ClawFlow is the flow layer above Background Tasks. Tasks still track detached work. ClawFlow groups those task runs into a single job, keeps the parent owner context, and gives you a flow-level control surface.

Use ClawFlow when the work is more than a single detached run. A flow can still be one task, but it can also coordinate multiple tasks in a simple linear sequence.

TL;DR

  • Tasks are the execution records.
  • ClawFlow is the job-level wrapper above tasks.
  • A flow keeps one owner/session context for the whole job.
  • Use openclaw flows list, openclaw flows show, and openclaw flows cancel to inspect or manage flows.

Quick start

openclaw flows list
openclaw flows show <flow-id-or-owner-session>
openclaw flows cancel <flow-id-or-owner-session>

How it relates to tasks

Background tasks still do the low-level work:

  • ACP runs
  • subagent runs
  • cron executions
  • CLI-initiated runs

ClawFlow sits above that ledger:

  • it keeps related task runs under one flow id
  • it tracks the flow state separately from the individual task state
  • it makes blocked or multi-step work easier to inspect from one place

For a single detached run, the flow can be a one-task flow.

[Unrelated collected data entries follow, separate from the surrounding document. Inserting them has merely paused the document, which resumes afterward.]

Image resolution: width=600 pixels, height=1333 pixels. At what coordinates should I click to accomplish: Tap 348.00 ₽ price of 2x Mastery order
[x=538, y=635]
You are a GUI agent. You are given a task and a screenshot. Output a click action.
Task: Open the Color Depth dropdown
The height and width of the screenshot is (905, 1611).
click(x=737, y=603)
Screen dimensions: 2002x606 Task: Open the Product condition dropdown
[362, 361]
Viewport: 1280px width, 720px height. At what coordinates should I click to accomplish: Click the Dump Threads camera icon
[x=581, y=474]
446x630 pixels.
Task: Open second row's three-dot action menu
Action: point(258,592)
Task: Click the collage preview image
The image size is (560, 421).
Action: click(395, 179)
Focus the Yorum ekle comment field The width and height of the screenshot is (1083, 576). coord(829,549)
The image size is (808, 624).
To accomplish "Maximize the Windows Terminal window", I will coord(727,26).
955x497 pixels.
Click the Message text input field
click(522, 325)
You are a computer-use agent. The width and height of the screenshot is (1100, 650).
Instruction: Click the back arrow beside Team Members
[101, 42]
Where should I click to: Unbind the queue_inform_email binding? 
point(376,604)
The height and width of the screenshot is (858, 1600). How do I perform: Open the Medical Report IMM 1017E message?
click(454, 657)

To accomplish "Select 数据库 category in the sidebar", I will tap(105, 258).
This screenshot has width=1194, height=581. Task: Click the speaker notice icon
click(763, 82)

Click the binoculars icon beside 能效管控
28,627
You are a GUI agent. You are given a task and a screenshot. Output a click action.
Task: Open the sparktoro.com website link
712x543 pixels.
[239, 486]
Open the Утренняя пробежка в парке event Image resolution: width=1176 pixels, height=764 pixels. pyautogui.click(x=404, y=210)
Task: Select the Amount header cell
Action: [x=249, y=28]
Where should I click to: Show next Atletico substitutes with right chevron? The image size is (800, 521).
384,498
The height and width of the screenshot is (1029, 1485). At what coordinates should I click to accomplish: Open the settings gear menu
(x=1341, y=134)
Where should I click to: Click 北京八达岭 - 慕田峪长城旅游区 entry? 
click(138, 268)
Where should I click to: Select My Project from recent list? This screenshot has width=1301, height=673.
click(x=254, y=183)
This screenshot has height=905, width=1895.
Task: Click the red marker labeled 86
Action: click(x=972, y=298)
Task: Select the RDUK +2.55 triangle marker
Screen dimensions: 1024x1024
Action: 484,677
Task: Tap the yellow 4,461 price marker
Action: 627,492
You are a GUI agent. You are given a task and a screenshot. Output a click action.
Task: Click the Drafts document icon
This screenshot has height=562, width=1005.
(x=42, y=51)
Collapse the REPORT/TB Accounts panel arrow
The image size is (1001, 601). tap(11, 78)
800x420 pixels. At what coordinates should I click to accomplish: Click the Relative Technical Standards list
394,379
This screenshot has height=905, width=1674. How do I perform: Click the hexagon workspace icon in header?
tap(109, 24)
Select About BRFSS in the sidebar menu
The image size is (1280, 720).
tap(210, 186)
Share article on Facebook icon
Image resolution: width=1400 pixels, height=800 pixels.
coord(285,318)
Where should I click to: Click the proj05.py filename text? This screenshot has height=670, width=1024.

For more structured work, ClawFlow can keep multiple task runs under the same job.

CLI surface

The flow CLI is intentionally small:

  • openclaw flows list shows active and recent flows
  • openclaw flows show <lookup> shows one flow and its linked tasks
  • openclaw flows cancel <lookup> cancels the flow and any active child tasks

The lookup token accepts either a flow id or the owner session key.